--- Reading passage ---
Why people want to hide face imperfections?
Hello! Thanks for your question about why women want to hide facial imperfections. The most useful sources I found to answer your question are "Why do girls wear makeup" and "Scientific Study--Facial Health." The short version is that research suggests that humans, particularly heterosexual males, are attracted to women who are considered to have healthy, even skin tones. Science also suggests that healthy skin tone denotes sexual health, reproduction, and genetic strength. As well, cosmetics, including concealer, help highlight secondary sexual characteristics considered attractive-- including larger, brighter eyes and bigger lips in women. Below you will find a deep dive of my findings.
I limited my research to scientific studies or news articles and websites that cited scientifically sound information. I researched scientific reasons why women wear makeup, particularly as it related to hiding acne, scars and wrinkles.
In studying attractiveness, scientists have tried to separate what is considered beautiful based solely on cultural ideas, which change and vary from culture to culture, and even evolve within a culture, to what might be considered innate biologically in humans. In other words, what do humans, regardless of time or culture, find beautiful?

--- What the task asks ---
Continue the piece on why people hide facial imperfections, starting right after its last sentence. The records that follow come from a separate source.

--- Given information ---

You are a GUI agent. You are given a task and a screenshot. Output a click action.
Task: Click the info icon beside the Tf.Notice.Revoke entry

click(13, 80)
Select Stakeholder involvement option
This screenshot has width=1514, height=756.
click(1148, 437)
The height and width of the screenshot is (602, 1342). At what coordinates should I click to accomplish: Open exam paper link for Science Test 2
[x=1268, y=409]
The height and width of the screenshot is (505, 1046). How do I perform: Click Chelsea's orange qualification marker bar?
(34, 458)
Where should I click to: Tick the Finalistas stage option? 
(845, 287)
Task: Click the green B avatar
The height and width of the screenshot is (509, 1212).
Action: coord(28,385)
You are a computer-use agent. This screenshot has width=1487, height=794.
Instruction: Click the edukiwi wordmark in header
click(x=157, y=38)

--- Task answer ---
Makeup, it is suggested, is used by women to enhance physical characteristics and features that we innately (biologically) understand to indicate gene health and fitness. Women have more contrast in their face than men, meaning that their eyes and lips are naturally darker (more full of color), and their cheeks are more flushed. This difference (or dimorphism) is what is considered a secondary sex characteristic. Scientists believe we innately associate these secondary sex characteristics with more attractive women because: "Larger secondary sexual characteristics should be related to a healthier immune system because only healthy organisms can afford the high sex-hormone handicap on the immune system that is necessary to produce these characteristics." In other words, only a body that is healthy has a strong immune system, and therefore has a better chance of reproducing successfully and passing on this good immune system to their offspring has "extra energy" to use on secondary sex characteristics.
Much is made of symmetry of the face in attractiveness-- and scientific study proves that the more symmetrical the face, the more attractive it is considered. Less research has been devoted to what role the homogeneity of skin plays in attractiveness. However, in those research studies that do look at this phenomenon, clear, healthy skin is positively correlated with increased perceived attractiveness. In fact, "skin health may be a particularly useful marker of current health condition as it is more changeable than aspects such as symmetry."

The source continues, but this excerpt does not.